## Given text
"""

RE: looking for recommendations for web development companies

2010-10-15 Thread Ed Knapp

Good morning!

You make an excellent point and do not sound negative to me at all.
This is a 100% valid concern that we do need to consider as we develop
our web front end.  Even though our product is only used in vehicles
(cars, trucks, ships, etc), the discussion is still important on principle.

While it is true that the executive group and marketing are one driving force
of making the site modern and flashy, there is a real element of making
the user interface more intuitive and logical.  We are introducing a large
number of new, moderately complex, user functions with this release.
We are trying to keep the user on one central page and have them use
controls that are evocative of something that all drivers are very familiar
with: a car dashboard.
There are a few other factors that went into the decision making process
that I won't go into to spare everyone additional boredom but this is not
really just a case of Hey!  Make this flashy!

We are building smaller interface and lower bandwidth requirements
into the model to support a mobile front end as well.  Those requirements
also could well support a screen reader friendly interface.

Thank you very much for your insight.  You have certainly given me some
things to think about.
Have a great day!

"""

## Supplied material

"""

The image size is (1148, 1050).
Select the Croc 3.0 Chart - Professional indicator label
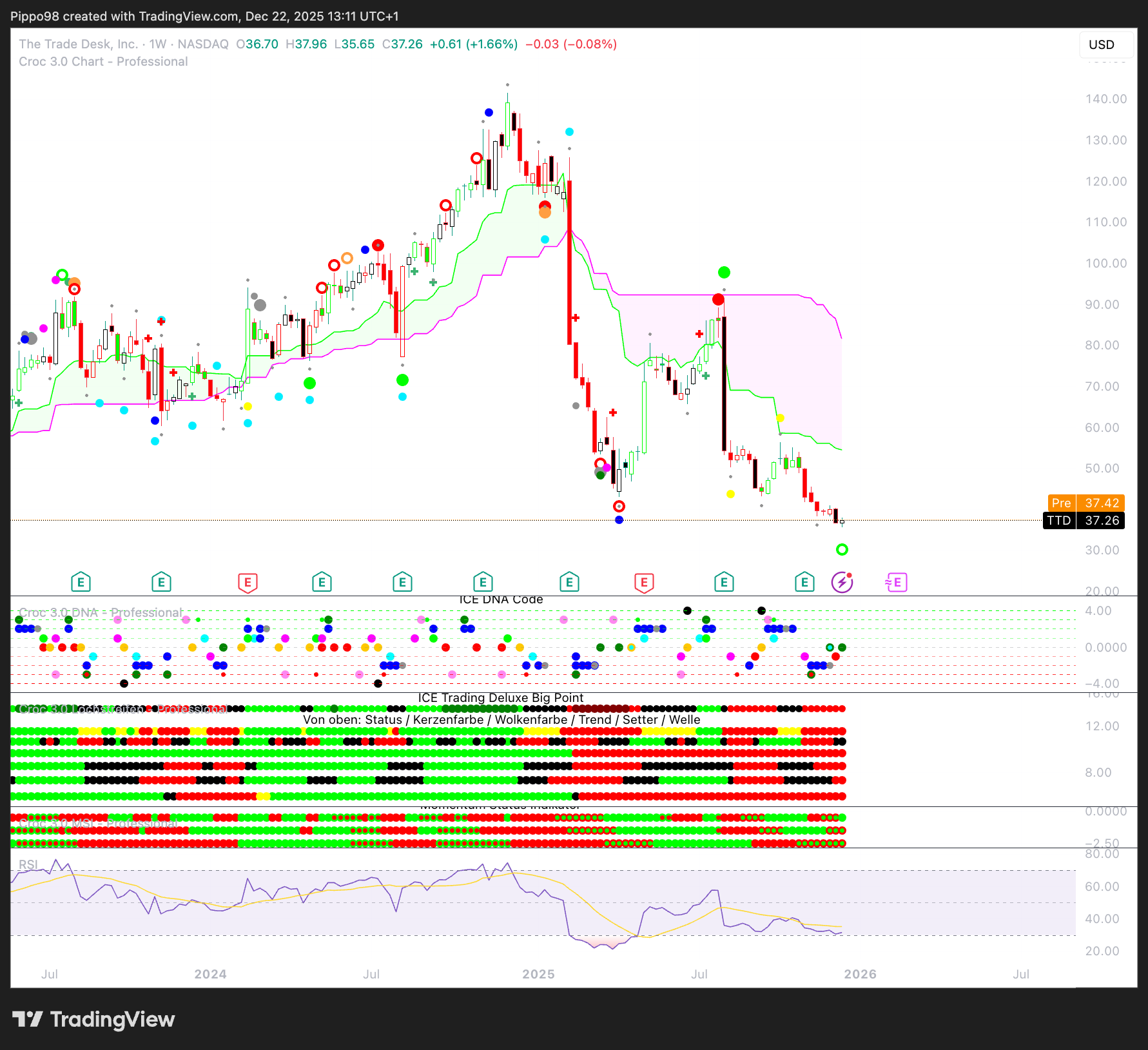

"""

## What is asked
1) According to the email about the web front end, why are the new controls modeled on a car dashboard? Answer in one to three sentences.
2) Continue the email about the web front end from its final line.
The listing is separate material with no connection to the email about the web front end.

## Answers
1) The controls are meant to evoke a car dashboard because that is something all drivers are very familiar with. The release adds a large number of new, moderately complex user functions, and the goal is to keep the user on one central page with an interface that is more intuitive and logical.

2)
Ed

 Date: Fri, 15 Oct 2010 00:37:32 -0700
 From: st...@holmesgrown.com
 To: plug-discuss@lists.plug.phoenix.az.us
 Subject: Re: looking for recommendations for web development companies
 
 I appreciate your interest in looking to the community for ideas for
 development support.  However I am concerned about what you are
 seeking in your web design goals.  I as a blind person, take
 particular exception to things like heavy animation and eye candy!
 Frankly, eye candy most often flies in the face of accessibility; that
 is, the more eye candy, the more flash and the more animation someone
 throws at a website the far less easy it is for a blind person to even
 navigate around on such a site.  Sory if I come off negative here but
 I think there should be a lot more to a good website than just
 artistic beauty or cuteness.  
 
 In fact, I'm personally studying web development on my own time since
 my recent lay-off but it is all being done on a LAMP type setup -
 Linux Apache, MySQL (actually postgresql in my case) and php so I can
 eventually become marketable with these newer more modern skills.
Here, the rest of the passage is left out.